For feeding troughs, we have seen many ingenious contrivances, and among them, possibly, a Yankee patent, or two; but all these we put aside, as of little account. A common segar box, or any other cast-off thing, that will hold their food, is just as good as the most complicated invention; and, in common feeding, there is no better mode than to scatter abroad their corn, and let them pick it up at their pleasure—when spread on a clean surface. We think, also, that, except for fattening poultry, stated hours of feeding are best for the birds themselves, and that they be fed only such quantity as they will pick up clean. Water should, if possible, be kept constantly by them; and if a small running stream could pass through the yard, all the better.

If it be desirable to have fresh eggs during winter—and that is certainly a convenience—a box stove may be set in the living room, and properly protected by a grating around it, for warming the living apartment.
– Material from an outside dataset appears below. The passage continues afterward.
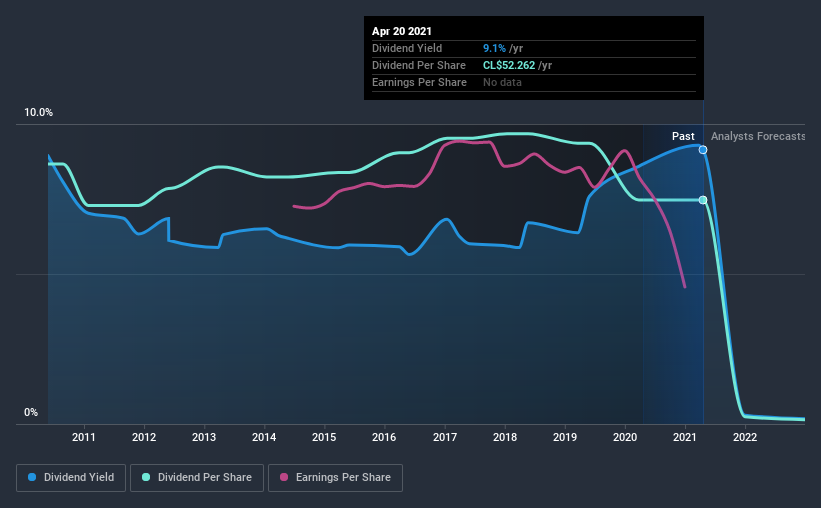Select the 2017 label on the x-axis
Image resolution: width=821 pixels, height=508 pixels.
point(445,437)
It may be remarked, however, that this winter-laying of hens is usually a forcing business. A hen will lay but about a given number of eggs in a year; say a hundred—we believe this is about the number which the most observant of poultry-keepers allow them—and what she lays in winter must be subtracted from the number she would otherwise lay in the spring, summer, or autumn. Yet a warm house will, laying, aside, keep the fowls with less food, and in greater comfort, than if cold, and left to their own natural warmth.
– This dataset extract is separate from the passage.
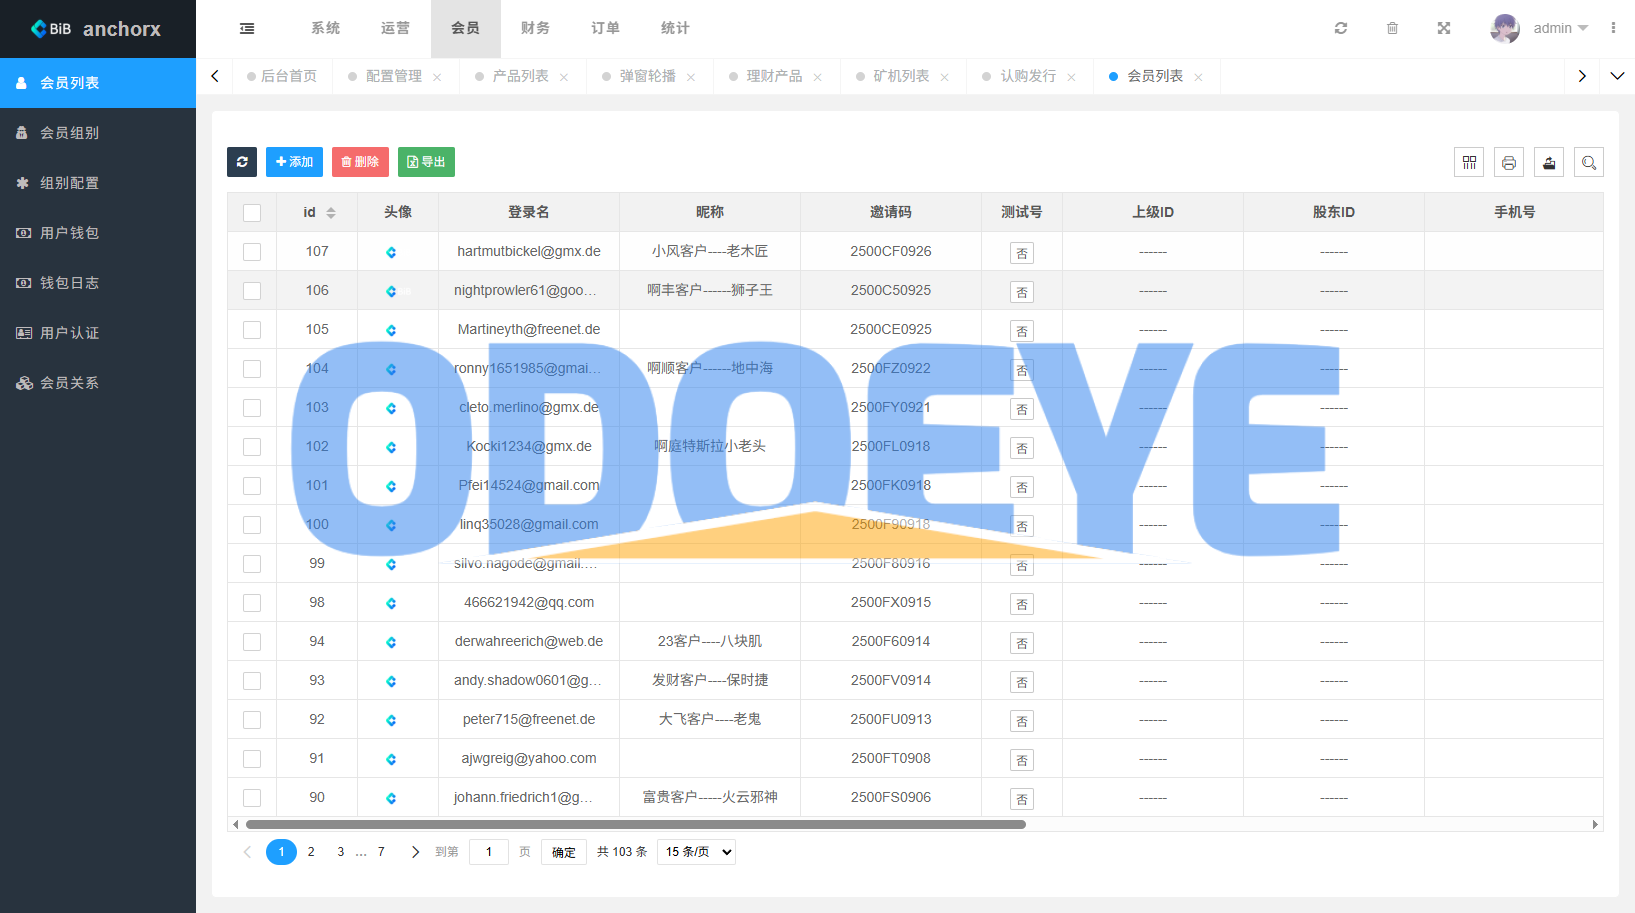Viewport: 1635px width, 913px height.
Task: Open the 15 条/页 page size dropdown
Action: click(x=697, y=852)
There is usually little difficulty in keeping hens, turkies, ducks, and geese together, in the same inclosure, during winter and early spring, before the grass grows. But geese and turkies require greater range during the warm season than the others, and should have it, both for convenience to themselves and profit to their owners. For winter quarters, low shelters may be made for the water-fowls in the yards, and the turkies will frequently prefer to share the shelter of the hens, on the roosts in the house. Guinea-hens—cruel, vindictive things, as they are—should never be allowed within a common poultry yard. Always quarrelsome, and never quiet, they should take to the farmyard, with the cattle, where they may range at will, and take their amusement in fisticuffs with each other, at pleasure. Neither should peacocks be allowed to come into the poultry inclosures, during the breeding season; they are anything but amiable in their manners to other birds.

With the care and management of the poultry department, after thus providing for their accommodation, it is not our province to interfere; that is a subject too generally understood, to require further remark. Nor need we discuss the many varieties of poultry which, at the present time, so arrest the attention of many of our good country people; and we will leave so important a subject to the meditations of the "New England Poultry Society," who have taken the gallinaceous, and other tribes under their special cognizance, and will, doubtless, in due time, illumine the world with various knowledge in this department of rural economy, not yet "dreamt of in our philosophy." The recently published poultry books, too, with an amplitude and particularity in the discussion of the different breeds and varieties, which shuts all suspicions of self-interest into the corner, have given such a fund of information on the subject, that any further inquiry may, with entire good will, be turned over to their pages.


[ THE DOVECOTE.]

This is a department, in itself, not common among the farm buildings, in the United States; and for the reason, probably, that the domestic pigeon, or house-dove, is usually kept more for amusement than for profit—there being little actual profit about them—and is readily accommodated in the spare lofts of sheds and out-buildings devoted to other purposes. Pigeons, however, add to the variety and interest of the poultry department; and as there are many different breeds of them, they are general favorites with the juveniles of the family.